Marie Huwe, general manager for the Developer and Platform Evangelism Division at Microsoft, also spent some formative years at Borland. “My time at Borland was a wild ride! In the early years, Borland had a very unique culture that attracted many of the best developers in the world,” she said. “Lots of big personalities, lots of creativity, incredible customer empathy and a really good time. In those days, Borland really accelerated the pace of change in software development, but stumbled when the executive team seemed to take its eye off the ball and lost sight of its roots. Now, years later, that appears to be changing again.”
Bob Kohn, Borlands former general counsel, who fought epic legal battles with Lotus and encouraged oversight of Microsoft during his tenure at Borland, echoed those sentiments: “Borland has proven that excellence endures.
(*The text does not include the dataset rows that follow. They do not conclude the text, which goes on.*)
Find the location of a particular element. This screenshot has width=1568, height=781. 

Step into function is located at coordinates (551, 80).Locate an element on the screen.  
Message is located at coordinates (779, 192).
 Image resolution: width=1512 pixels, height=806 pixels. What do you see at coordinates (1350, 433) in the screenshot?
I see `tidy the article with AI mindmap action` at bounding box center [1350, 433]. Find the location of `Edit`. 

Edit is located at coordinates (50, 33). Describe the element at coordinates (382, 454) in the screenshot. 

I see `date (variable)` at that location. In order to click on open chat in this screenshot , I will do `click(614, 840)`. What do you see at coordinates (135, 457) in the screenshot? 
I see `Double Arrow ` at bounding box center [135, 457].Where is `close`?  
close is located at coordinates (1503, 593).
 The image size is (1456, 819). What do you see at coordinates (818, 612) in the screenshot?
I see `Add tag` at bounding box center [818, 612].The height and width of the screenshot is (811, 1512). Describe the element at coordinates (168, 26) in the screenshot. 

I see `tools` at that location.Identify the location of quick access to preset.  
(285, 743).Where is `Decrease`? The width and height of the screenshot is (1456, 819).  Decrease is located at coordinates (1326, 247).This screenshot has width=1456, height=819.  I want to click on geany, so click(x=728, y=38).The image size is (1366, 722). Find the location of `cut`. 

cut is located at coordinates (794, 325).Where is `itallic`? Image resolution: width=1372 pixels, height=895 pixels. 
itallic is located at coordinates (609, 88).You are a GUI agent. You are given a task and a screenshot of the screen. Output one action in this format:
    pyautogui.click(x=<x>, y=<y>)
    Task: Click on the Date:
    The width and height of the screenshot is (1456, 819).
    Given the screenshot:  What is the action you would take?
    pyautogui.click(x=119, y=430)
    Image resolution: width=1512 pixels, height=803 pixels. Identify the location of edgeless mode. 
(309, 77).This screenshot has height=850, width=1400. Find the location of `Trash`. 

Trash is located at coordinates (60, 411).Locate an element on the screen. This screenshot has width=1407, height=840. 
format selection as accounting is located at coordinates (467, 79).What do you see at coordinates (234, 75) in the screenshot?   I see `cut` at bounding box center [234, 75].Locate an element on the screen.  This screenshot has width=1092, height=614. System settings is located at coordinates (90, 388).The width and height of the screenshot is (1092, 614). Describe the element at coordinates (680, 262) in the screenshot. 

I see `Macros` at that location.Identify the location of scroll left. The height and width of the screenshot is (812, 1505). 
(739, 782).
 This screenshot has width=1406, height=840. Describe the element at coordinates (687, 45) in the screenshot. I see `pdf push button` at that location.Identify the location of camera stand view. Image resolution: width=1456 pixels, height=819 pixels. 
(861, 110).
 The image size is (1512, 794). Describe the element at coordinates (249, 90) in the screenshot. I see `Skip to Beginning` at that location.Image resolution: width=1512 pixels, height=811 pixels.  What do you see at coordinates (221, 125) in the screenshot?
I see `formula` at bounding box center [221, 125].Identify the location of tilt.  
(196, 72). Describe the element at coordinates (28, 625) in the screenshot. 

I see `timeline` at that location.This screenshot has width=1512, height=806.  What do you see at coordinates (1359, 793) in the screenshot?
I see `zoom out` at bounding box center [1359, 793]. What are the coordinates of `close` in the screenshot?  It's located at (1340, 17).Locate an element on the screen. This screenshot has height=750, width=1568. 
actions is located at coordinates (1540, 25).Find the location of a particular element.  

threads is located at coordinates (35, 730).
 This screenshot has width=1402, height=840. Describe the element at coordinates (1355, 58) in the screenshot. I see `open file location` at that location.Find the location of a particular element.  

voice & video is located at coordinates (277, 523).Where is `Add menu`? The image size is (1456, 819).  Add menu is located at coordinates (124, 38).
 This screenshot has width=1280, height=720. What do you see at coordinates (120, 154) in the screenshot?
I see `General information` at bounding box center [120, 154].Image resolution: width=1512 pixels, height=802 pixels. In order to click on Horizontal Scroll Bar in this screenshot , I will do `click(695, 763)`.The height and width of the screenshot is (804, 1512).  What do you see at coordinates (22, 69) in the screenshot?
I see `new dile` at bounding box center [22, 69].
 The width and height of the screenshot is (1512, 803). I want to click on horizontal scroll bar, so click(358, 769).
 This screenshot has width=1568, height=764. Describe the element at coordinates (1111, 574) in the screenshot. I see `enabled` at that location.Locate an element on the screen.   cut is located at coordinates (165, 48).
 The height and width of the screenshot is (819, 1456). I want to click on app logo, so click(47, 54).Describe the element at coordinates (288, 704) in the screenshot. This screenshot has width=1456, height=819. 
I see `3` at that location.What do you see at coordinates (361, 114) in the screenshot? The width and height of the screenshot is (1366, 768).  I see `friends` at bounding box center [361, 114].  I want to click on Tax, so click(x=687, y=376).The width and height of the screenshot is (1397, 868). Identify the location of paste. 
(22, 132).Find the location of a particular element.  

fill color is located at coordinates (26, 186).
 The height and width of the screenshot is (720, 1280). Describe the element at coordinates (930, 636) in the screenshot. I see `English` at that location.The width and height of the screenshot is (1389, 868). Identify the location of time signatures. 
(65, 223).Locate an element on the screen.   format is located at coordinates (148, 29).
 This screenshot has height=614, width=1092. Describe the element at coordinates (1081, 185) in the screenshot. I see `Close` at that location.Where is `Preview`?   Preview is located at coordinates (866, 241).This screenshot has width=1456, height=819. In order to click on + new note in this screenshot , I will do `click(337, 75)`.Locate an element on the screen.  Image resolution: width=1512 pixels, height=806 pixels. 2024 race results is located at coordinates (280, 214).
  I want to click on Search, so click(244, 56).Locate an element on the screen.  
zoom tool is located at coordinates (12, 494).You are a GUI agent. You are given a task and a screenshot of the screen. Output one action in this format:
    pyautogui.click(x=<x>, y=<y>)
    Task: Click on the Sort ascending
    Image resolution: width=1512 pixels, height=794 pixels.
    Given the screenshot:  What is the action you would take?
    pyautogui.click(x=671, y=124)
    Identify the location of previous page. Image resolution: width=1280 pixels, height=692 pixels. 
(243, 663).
While Philippe Kahn established the tradition of software craftsmanship—a tradition of writing great software for developers without compromise—a new generation of managers is extending that tradition into the enterprise. Borlands commitment to craftsmanship is now paying off in a big way, as software developers who learned their craft with Borlands software are now senior managers making decisions for large enterprises. Companies like Wordstar, Ashton-Tate, WordPerfect and Lotus are all gone, but the excellence endures at Borland, a company that has matured with its customers.”